A ração cozida é indispensável, e, muito econômica, pois o volume do cozido dobra. O levedo de cerveja é muito rico em vitaminas do complexo B, no Haras Guanabara era dado diariamente duas colheres de sopa a cada animal.

Na lactação aconselho a deixar à égua sal e mistura mineral à vontade na cocheira. Isto deve ser tomado em conta pois algumas reprodutoras precisam mais de uma ou de ambas as substâncias. Ficando do lado oposto de onde é colocada a ração normal, só são procurados pela fêmea quanto esta sentir necessidade.

Ainda você poderá enriquecer a alimentação dos animais, dando ovos. A primeira vez que vi usar ovos no regime alimentar de cavalos PSI, foi no Haras Vale da Boa Esperança do saudoso Júlio Cápua, criador dos mais brilhantes que o nosso turfe teve. Na estreia de sua 1ª geração ganhou um clássico. Foi aquele espanto: criador em Petrópolis, como conseguiu? Interrogavam os entendidos. No segundo ano, novamente, cavalos e éguas de primeira qualidade. Resolvi conhecer o haras, e, para lá fui com amigo comum. Piquetes pequenos quase que só permitia passeios e mais uma excelente pista de treinamento (onde eram treinados exclusivamente os cavalos que defendiam o seu stud) com piquetes maiores em seu redondel, o gerente me disse que esses 6 hectares eram o setor principal de pastagens do haras. E ele me explicou a alimentação, que era de 1ª qualidade, alfafa e aveia importados diretamente da Argentina, além do haras possuir uma pequena granja com galinhas da raça Legorne, para que pudessem dar ovos aos animais.

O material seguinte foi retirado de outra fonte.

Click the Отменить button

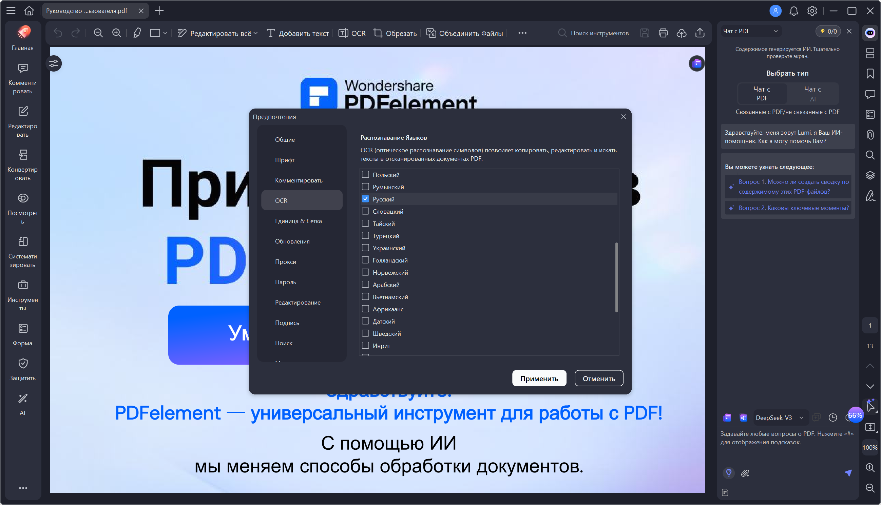click(599, 378)
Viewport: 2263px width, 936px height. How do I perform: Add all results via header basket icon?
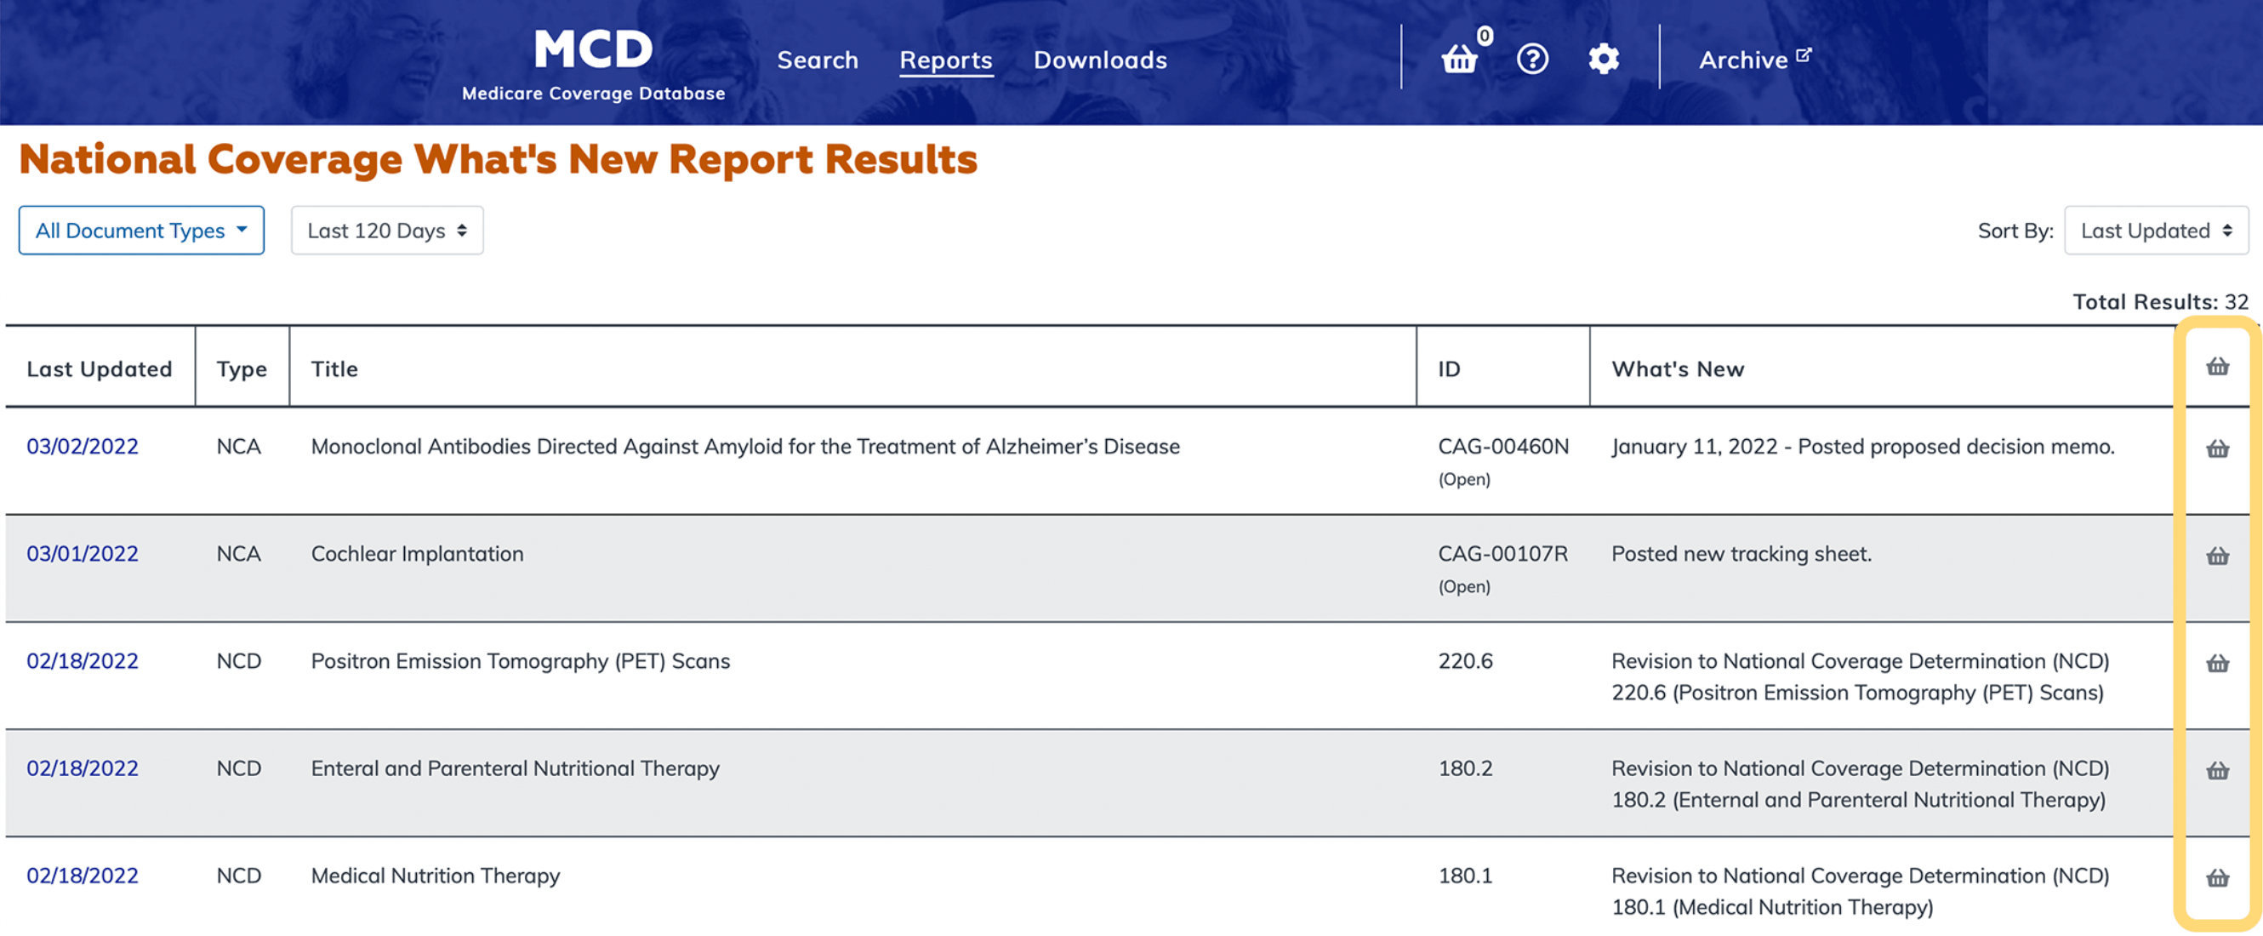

Disse-me que dava às vezes ½ dúzia por refeição. Mas, o principal eram as éguas de bom pedigree e linhas maternas magníficas, o plantel quando dessa minha visita era constituído por 11 éguas. O garanhão era AMPHIS (1º Grand Prix de Vichy, G3, 2º Prix Eugene Adam, G2 e 3º Criterium Stakes, G3), que com um filha de NEARCO deu HYPERIO, que com uma filha de DELIRIUM deu SABINUS, um dos garanhões de seleção do Brasil. Acho que não é necessário dizer algo mais para você entender o meteórico e extraordinário sucesso que Júlio Cápua teve com a sua criação.

No Haras Tibagi, também tínhamos cerca de 300 galinhas em confinamento, nos dando ovos e o esterco que misturado com terra, servia de adubo no alfafal e ao trevo- vermelho (Trifolium pratense) de corte.

Nunca demos mais de 3 ovos por ração e isto, para as éguas com cria. As prenhes e aos potros eram dados 2 ovos em cada ração. Talvez devido ao grande porte dos animais a quantidade fosse pequena, mas, antes pouco do melhor, do que nada! Você sabe que o ovo é um alimento completo, como o leite. É só imaginar, que a clara e a gema alimentam um embrião formando um pinto com esqueleto, vísceras, olhos, etc.

Quanto ao leite, conversaremos mais quando da parição e alimentação do potro.

Lembro-lhe, que não há um esquema único para alimentação. Deve ser estabelecida uma rotina, mas, antes cabe ao gerente perceber aqueles indivíduos que precisam de mais ou menos ração.